* Excerpt to read:
::::

Although it is true that these documents do not, in detail, describe how Crowson or
the other two officers listed in the Delaware Tax Report, “direct, control, and coordinate”
the Corporation’s activities from New York, in this case, that deficiency is not fatal. Both
parties concede that Conwed is an inactive corporation, not currently engaged in the
production, distribution, or sales of any products. Even assuming, as Plaintiffs argue, that
Conwed’s corporate purpose is now solely tied to litigation, it is a tenet of the attorneyclient relationship that the client is ultimately in control of the high-level actions taken by
its retained counsel. See, e.g., Turner v. Burlington N. R.R. Co., 771 F.2d 341, 345 (8th
Cir. 1985) (“[A]n attorney of record may not compromise, settle, or consent to a final
disposition of his client’s case without express authority.”) (quoting Thomas v. Colo.

::::

* Required work:
A. In the court excerpt, update the text between "Although it is" and "Thomas v. Colo.", inclusive, by replacing "Conwed" with "the Corporation".
B. Translate this sentence from the court excerpt into French: "Both parties concede that Conwed is an inactive corporation, not currently engaged in the production, distribution, or sales of any products."
C. According to the court excerpt, which decision is cited immediately after "See, e.g.,"?

* Material:

::::

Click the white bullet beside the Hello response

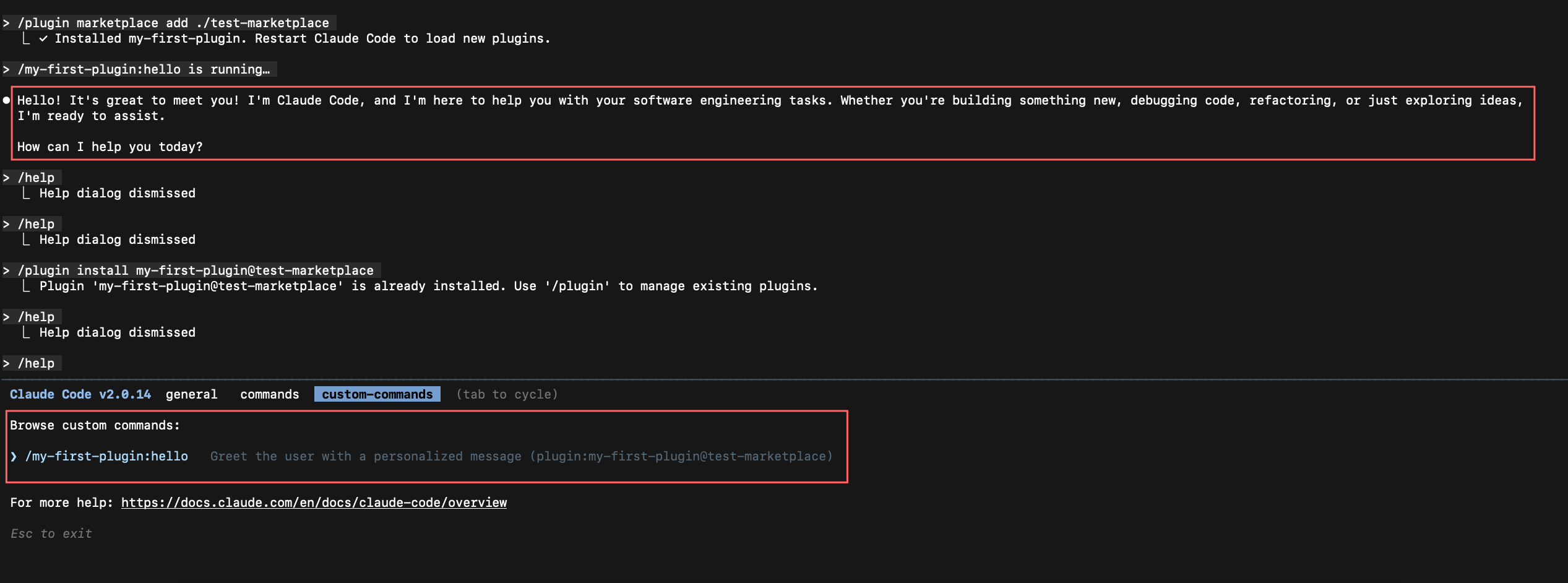[x=6, y=100]
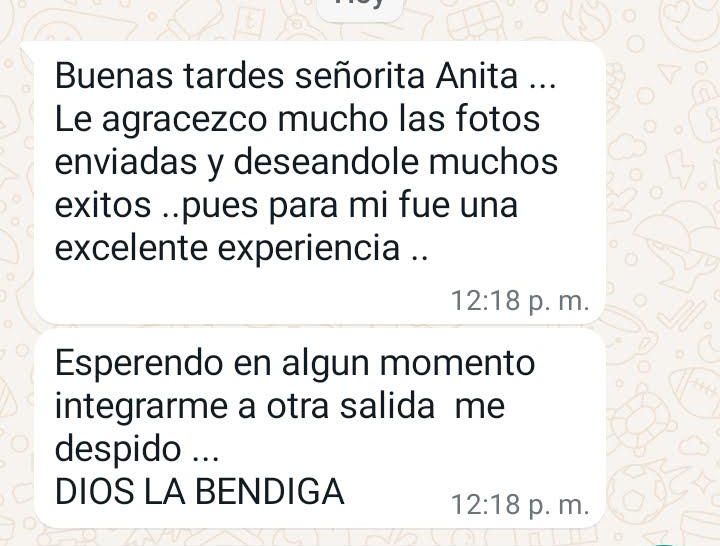
Task: Click the first message's 12:18 p. m. timestamp
Action: (520, 301)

::::

* Responses to the exercise:
A.
Although it is true that these documents do not, in detail, describe how Crowson or
the other two officers listed in the Delaware Tax Report, “direct, control, and coordinate”
the Corporation’s activities from New York, in this case, that deficiency is not fatal. Both
parties concede that the Corporation is an inactive corporation, not currently engaged in the
production, distribution, or sales of any products. Even assuming, as Plaintiffs argue, that
the Corporation’s corporate purpose is now solely tied to litigation, it is a tenet of the attorneyclient relationship that the client is ultimately in control of the high-level actions taken by
its retained counsel. See, e.g., Turner v. Burlington N. R.R. Co., 771 F.2d 341, 345 (8th
Cir. 1985) (“[A]n attorney of record may not compromise, settle, or consent to a final
disposition of his client’s case without express authority.”) (quoting Thomas v. Colo.

B. Les deux parties reconnaissent que Conwed est une société inactive, qui ne se livre actuellement ni à la production, ni à la distribution, ni à la vente d'aucun produit.

C. Turner v. Burlington N. R.R. Co., 771 F.2d 341, 345 (8th Cir. 1985).